The problem is easily stated as follows. Given two points s and t, and a number of polygonal obstacles in the plane, find the shortest path between s and t, avoiding all obstacles. In this paper the authors present an optimal O(n log n) algorithm. Note that the 3 dimensional counterpart is NP-hard for any Lp metric. The paper is pretty long, and the algorithm employs some geometric constructions that become very technical if explained in full detail. One of the major challenges of a talk about this paper will be to select suitable material. Note that there is an earlier version of the algorithm that runs in O(n log2 n) and that was published by the same authors in the Proc. of the 34th FOCS, 1993, in the form of an extended abstract. This condensed description of essentially the same algorithm might be a good entry point for somebody interested.

Contact: Yves Brise, ybrise@inf.ethz.ch, CAB G36.2, Tel. 044-632 7796.


Consensus-halving via theorems of Borsuk-Ulam and Tucker

Forest W. Simmons and Francis Edward Su, Consensus-halving via theorems of Borsuk-Ulam and Tucker, Math. Social Sci., 45(1):15-25, 2003. http://www.math.hmc.edu/~su/papers.dir/tucker.pdf

The study of fair division problems is concerned with finding ways to divide an object among several parties according to some notion of fairness. This paper discusses consensus-halving: the division of an object into two portions so that each of n people believes the portions are equal. The authors use the combinatorial version of a famous topological theorem to provide a rather simple proof which gives an algorithm to find an approximate solution.

Contact: Anna Gundert, anna.gundert@inf.ethz.ch, CAB G19.2, Tel. 044-633 3222.


Algebraic topology and concurrency.

Lisbeth Fajstrup, Martin Raußen, Eric Goubault. Algebraic topology and concurrency. Theoretical Computer Science 357 (2006) 241-278. http://www.sciencedirect.com/science/article/pii/S030439750600274X

In this article, concepts from homotopy theory, in algebraic topology, are used to study concurrent programs. Information about important properties of the program, such as deadlocks, unreachables, serializability, essential schedules, etc. can be described by modelling the space of possible executions as a topological space with a time direction, which is then studied up to .elastic deformation. or homotopy. In fact, it is not quite ordinary homotopy that has to be used, but rather a .directed homotopy. that does not reverse the flow of time. This application was one inspiration for the development of a new field, "directed topology", in algebraic topology.

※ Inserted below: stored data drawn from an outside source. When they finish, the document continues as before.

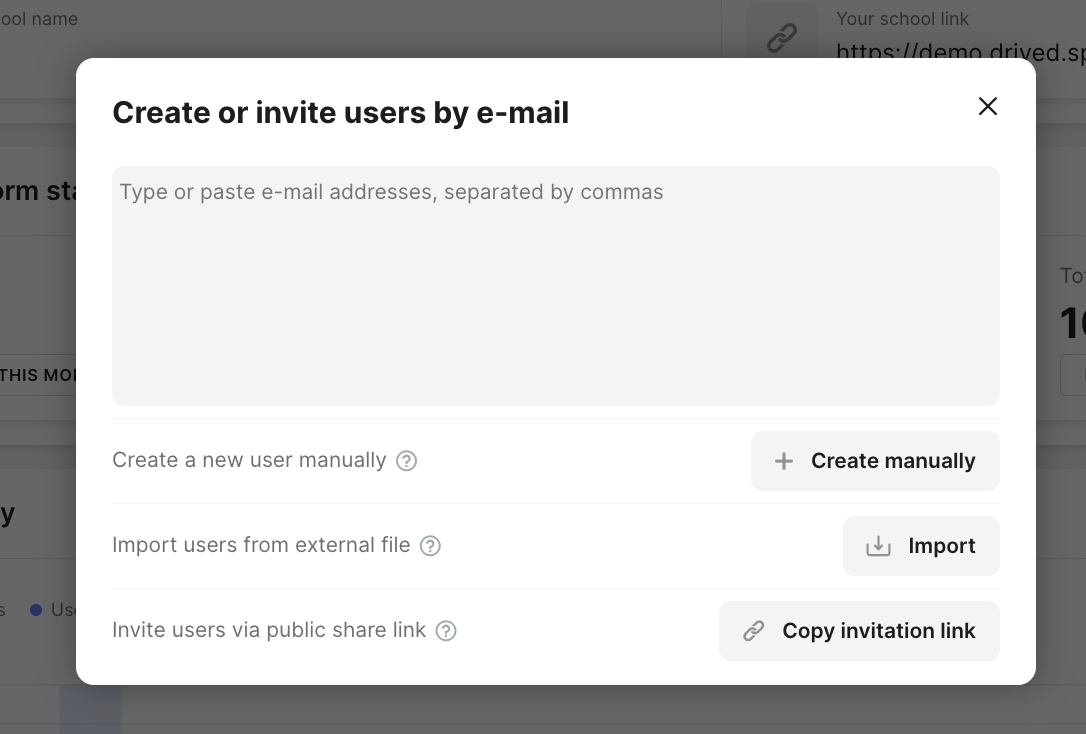Click the blue legend dot in the chart
The width and height of the screenshot is (1086, 734).
coord(36,609)
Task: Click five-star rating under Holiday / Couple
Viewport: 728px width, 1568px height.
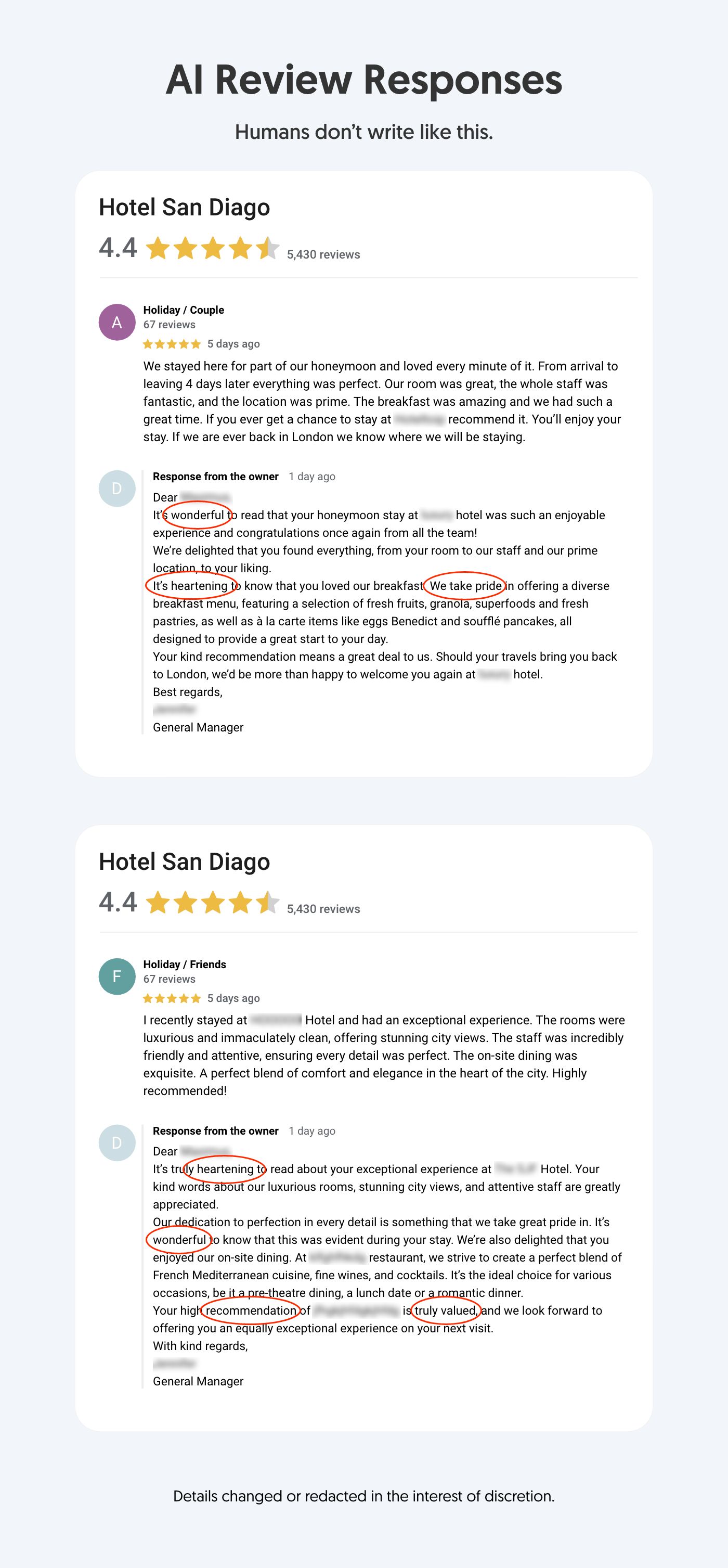Action: pos(172,344)
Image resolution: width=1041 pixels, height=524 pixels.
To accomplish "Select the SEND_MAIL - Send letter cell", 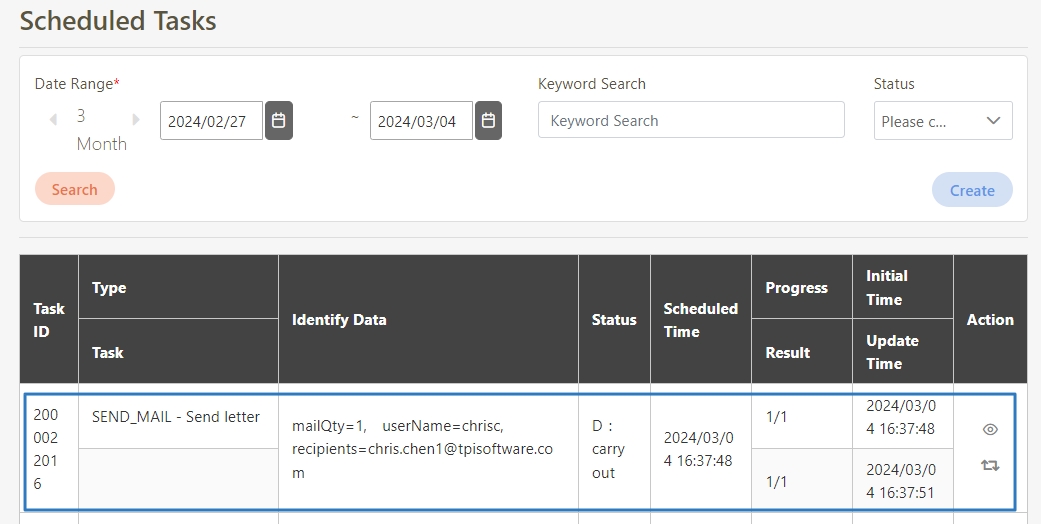I will 176,417.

Contact: Anna Gundert, anna.gundert@inf.ethz.ch, CAB G19.2, Tel. 044-633 3222.


Minimum Weight Triangulation

W. Mulzer, G. Rote, Minimum Weight Triangulation is NP-hard, Proc. 22nd of SOCG 2006.

A triangulation of a planar point set S is a maximal plane straight-line graph with vertex set S. In the minimum weight triangulation (MWT) problem, we are looking for a triangulation of a given point set that minimizes the sum of the edge lengths. We prove that the decision version of this problem is NP-hard. We use a reduction from PLANAR-1-IN-3-SAT. The correct working of the gadgets is established with computer assistance, using geometric inclusion and exclusion criteria for MWT edges, such as the diamond test and the LMT-Skeleton heuristic, as well as dynamic programming on polygonal faces.